··· MATERIAL FOR THE TASK ···
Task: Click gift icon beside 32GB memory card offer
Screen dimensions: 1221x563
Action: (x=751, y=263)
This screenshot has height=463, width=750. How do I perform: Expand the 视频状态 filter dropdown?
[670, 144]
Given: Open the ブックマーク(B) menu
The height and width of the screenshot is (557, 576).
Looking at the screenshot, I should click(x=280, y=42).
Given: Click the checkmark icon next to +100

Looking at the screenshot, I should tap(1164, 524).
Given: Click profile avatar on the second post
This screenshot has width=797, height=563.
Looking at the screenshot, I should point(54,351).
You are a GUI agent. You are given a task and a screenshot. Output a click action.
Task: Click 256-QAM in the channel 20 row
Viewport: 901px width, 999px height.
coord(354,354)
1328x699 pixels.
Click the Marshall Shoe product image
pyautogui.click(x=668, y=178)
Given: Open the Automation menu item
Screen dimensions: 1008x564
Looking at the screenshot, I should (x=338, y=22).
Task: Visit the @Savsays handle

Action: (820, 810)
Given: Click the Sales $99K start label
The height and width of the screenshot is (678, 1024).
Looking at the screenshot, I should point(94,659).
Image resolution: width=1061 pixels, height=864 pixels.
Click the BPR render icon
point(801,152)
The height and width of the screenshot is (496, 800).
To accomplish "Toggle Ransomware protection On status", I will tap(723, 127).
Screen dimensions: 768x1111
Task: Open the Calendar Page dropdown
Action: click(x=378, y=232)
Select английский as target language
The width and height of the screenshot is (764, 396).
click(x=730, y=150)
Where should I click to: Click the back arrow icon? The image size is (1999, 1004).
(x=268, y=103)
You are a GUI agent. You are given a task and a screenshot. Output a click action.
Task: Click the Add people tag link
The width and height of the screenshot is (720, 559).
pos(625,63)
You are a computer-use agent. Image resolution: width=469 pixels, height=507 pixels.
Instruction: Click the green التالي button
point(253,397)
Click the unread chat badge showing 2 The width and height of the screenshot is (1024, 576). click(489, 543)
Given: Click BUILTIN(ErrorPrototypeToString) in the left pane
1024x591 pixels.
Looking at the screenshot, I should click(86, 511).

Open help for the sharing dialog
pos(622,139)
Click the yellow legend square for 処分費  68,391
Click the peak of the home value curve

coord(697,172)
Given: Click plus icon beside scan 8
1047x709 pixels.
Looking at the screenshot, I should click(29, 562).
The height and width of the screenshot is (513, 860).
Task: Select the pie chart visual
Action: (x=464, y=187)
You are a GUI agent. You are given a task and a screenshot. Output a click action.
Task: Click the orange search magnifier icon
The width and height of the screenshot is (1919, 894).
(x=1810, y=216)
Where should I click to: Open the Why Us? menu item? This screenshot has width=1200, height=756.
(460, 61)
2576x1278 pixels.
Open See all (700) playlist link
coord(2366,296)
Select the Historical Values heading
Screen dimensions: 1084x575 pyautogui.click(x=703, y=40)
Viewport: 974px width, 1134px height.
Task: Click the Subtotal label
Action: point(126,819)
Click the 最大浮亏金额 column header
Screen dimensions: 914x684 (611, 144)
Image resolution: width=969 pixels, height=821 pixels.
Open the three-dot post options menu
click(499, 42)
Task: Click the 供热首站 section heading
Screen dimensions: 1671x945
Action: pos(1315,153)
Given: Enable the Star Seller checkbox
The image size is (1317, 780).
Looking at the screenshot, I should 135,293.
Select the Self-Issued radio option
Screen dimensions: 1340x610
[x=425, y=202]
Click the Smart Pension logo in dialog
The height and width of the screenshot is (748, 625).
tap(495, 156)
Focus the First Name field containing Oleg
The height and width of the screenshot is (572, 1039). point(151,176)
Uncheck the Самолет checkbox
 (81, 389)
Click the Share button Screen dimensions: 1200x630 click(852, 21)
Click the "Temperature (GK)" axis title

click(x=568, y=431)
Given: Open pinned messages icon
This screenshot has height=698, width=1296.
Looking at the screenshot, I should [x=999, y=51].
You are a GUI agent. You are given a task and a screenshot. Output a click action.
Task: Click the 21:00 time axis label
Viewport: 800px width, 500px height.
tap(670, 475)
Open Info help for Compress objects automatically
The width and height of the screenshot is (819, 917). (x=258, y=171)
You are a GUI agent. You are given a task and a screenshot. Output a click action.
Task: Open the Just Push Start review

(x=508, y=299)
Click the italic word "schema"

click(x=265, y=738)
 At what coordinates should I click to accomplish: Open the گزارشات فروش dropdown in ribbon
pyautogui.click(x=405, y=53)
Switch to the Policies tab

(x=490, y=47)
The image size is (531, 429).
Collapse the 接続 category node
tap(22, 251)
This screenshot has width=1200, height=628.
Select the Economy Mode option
···
TRY IT: Among the lines above, find those carrying the word "resolution" and copy them out.

PROBLEM SOLUTION:
Image resolution: width=1061 pixels, height=864 pixels.
You are a computer-use agent. Image resolution: width=469 pixels, height=507 pixels.
Image resolution: width=969 pixels, height=821 pixels.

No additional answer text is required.